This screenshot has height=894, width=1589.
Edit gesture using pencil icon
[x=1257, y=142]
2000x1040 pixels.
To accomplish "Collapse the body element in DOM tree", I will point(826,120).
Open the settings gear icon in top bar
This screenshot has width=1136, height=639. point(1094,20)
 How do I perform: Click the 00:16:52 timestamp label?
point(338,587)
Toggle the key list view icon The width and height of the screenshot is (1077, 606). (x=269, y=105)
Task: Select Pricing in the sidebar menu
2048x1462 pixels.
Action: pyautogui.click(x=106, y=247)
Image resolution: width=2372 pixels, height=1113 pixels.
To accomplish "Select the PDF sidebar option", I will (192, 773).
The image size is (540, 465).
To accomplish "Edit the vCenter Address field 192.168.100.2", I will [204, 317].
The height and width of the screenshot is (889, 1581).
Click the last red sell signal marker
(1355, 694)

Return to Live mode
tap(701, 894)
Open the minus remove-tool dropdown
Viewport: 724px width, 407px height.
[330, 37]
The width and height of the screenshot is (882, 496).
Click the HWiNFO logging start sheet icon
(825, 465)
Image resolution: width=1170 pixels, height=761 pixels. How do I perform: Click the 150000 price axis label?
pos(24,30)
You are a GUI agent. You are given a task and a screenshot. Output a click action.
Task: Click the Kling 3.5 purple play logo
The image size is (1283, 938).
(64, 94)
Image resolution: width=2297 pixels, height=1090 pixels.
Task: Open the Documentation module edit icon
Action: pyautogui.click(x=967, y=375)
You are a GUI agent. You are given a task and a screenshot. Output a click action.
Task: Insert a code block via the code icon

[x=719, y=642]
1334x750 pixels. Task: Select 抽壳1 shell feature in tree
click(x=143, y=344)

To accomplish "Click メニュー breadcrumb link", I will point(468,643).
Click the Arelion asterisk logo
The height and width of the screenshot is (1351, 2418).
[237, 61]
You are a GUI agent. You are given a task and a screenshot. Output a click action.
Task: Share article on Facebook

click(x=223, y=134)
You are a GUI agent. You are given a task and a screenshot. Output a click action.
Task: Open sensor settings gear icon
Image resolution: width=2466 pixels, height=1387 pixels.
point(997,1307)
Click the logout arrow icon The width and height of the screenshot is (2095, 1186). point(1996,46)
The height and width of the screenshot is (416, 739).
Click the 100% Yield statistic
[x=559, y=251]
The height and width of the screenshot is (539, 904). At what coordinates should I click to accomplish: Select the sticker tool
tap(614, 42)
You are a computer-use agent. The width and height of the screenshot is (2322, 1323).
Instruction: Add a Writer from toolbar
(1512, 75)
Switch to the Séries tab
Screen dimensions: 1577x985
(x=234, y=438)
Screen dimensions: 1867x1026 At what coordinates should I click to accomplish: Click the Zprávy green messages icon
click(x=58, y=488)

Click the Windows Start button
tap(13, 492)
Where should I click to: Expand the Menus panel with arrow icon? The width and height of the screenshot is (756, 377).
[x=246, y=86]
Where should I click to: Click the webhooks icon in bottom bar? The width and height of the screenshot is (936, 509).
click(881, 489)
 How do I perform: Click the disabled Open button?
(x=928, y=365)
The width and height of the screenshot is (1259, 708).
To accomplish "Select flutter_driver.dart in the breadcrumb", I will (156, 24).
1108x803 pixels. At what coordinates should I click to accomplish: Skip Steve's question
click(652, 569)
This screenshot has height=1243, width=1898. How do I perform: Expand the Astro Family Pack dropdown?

** Activity **
With every line intact, print the records above again.

** Written response **
This screenshot has height=894, width=1589.
Edit gesture using pencil icon
[x=1257, y=142]
2000x1040 pixels.
To accomplish "Collapse the body element in DOM tree", I will point(826,120).
Open the settings gear icon in top bar
This screenshot has width=1136, height=639. point(1094,20)
 How do I perform: Click the 00:16:52 timestamp label?
point(338,587)
Toggle the key list view icon The width and height of the screenshot is (1077, 606). (x=269, y=105)
Task: Select Pricing in the sidebar menu
2048x1462 pixels.
Action: pyautogui.click(x=106, y=247)
Image resolution: width=2372 pixels, height=1113 pixels.
To accomplish "Select the PDF sidebar option", I will (192, 773).
The image size is (540, 465).
To accomplish "Edit the vCenter Address field 192.168.100.2", I will [204, 317].
The height and width of the screenshot is (889, 1581).
Click the last red sell signal marker
(1355, 694)

Return to Live mode
tap(701, 894)
Open the minus remove-tool dropdown
Viewport: 724px width, 407px height.
[330, 37]
The width and height of the screenshot is (882, 496).
Click the HWiNFO logging start sheet icon
(825, 465)
Image resolution: width=1170 pixels, height=761 pixels. How do I perform: Click the 150000 price axis label?
pos(24,30)
You are a GUI agent. You are given a task and a screenshot. Output a click action.
Task: Click the Kling 3.5 purple play logo
The image size is (1283, 938).
(64, 94)
Image resolution: width=2297 pixels, height=1090 pixels.
Task: Open the Documentation module edit icon
Action: pyautogui.click(x=967, y=375)
You are a GUI agent. You are given a task and a screenshot. Output a click action.
Task: Insert a code block via the code icon

[x=719, y=642]
1334x750 pixels. Task: Select 抽壳1 shell feature in tree
click(x=143, y=344)

To accomplish "Click メニュー breadcrumb link", I will point(468,643).
Click the Arelion asterisk logo
The height and width of the screenshot is (1351, 2418).
[237, 61]
You are a GUI agent. You are given a task and a screenshot. Output a click action.
Task: Share article on Facebook

click(x=223, y=134)
You are a GUI agent. You are given a task and a screenshot. Output a click action.
Task: Open sensor settings gear icon
Image resolution: width=2466 pixels, height=1387 pixels.
point(997,1307)
Click the logout arrow icon The width and height of the screenshot is (2095, 1186). point(1996,46)
The height and width of the screenshot is (416, 739).
Click the 100% Yield statistic
[x=559, y=251]
The height and width of the screenshot is (539, 904). At what coordinates should I click to accomplish: Select the sticker tool
tap(614, 42)
You are a computer-use agent. The width and height of the screenshot is (2322, 1323).
Instruction: Add a Writer from toolbar
(1512, 75)
Switch to the Séries tab
Screen dimensions: 1577x985
(x=234, y=438)
Screen dimensions: 1867x1026 At what coordinates should I click to accomplish: Click the Zprávy green messages icon
click(x=58, y=488)

Click the Windows Start button
tap(13, 492)
Where should I click to: Expand the Menus panel with arrow icon? The width and height of the screenshot is (756, 377).
[x=246, y=86]
Where should I click to: Click the webhooks icon in bottom bar? The width and height of the screenshot is (936, 509).
click(881, 489)
 How do I perform: Click the disabled Open button?
(x=928, y=365)
The width and height of the screenshot is (1259, 708).
To accomplish "Select flutter_driver.dart in the breadcrumb", I will (156, 24).
1108x803 pixels. At what coordinates should I click to accomplish: Skip Steve's question
click(652, 569)
This screenshot has height=1243, width=1898. How do I perform: Expand the Astro Family Pack dropdown?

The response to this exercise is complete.